(Entradas de dados coletadas)
========

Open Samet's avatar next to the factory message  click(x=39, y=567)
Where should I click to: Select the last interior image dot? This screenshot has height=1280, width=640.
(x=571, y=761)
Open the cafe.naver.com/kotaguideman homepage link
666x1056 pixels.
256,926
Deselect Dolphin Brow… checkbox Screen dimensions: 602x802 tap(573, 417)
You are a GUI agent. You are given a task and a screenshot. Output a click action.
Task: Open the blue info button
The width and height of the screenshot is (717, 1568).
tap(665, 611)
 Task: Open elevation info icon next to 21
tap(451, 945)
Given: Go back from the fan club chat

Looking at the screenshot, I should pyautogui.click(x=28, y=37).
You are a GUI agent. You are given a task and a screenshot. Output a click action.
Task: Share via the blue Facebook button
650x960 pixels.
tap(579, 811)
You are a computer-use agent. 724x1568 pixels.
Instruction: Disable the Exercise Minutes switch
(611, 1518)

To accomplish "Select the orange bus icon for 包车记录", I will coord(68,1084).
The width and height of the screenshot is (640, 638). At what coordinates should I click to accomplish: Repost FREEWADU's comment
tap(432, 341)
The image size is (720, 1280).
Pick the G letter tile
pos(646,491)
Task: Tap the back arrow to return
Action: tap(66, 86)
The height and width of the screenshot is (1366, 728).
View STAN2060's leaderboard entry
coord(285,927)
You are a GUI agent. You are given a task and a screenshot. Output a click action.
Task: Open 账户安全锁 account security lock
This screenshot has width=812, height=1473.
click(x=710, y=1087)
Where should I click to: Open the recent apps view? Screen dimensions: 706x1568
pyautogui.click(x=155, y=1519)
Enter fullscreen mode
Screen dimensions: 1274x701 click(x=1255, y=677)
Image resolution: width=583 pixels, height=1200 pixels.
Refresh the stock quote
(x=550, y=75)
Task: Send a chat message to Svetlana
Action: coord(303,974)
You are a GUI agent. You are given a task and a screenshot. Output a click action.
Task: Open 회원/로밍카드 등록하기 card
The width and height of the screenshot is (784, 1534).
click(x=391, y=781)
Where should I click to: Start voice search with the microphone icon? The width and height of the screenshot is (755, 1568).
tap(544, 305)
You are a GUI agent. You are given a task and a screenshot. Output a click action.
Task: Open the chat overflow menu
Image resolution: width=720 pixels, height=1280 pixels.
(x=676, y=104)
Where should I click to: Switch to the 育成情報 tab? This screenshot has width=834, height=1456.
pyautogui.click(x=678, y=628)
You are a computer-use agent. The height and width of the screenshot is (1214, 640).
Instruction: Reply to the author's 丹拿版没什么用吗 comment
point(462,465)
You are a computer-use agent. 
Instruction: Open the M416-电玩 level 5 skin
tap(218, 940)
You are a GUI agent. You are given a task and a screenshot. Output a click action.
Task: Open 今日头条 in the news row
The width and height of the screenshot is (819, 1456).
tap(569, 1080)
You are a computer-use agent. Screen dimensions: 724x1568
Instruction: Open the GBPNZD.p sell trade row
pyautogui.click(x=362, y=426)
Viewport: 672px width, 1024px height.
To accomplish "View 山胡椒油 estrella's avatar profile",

========

ENUNCIADO DA TAREFA:
Troque "Instruction" por "Task" nas linhas que vão da que contém "You are a computer-use agent. Screen" até o fim das linhas, ambas as pontas incluídas, e reescreva só esse trecho sem nenhuma outra alteração.

RESPOSTA DESENVOLVIDA:
You are a computer-use agent. Screen dimensions: 724x1568
Task: Open the GBPNZD.p sell trade row
pyautogui.click(x=362, y=426)
Viewport: 672px width, 1024px height.
To accomplish "View 山胡椒油 estrella's avatar profile",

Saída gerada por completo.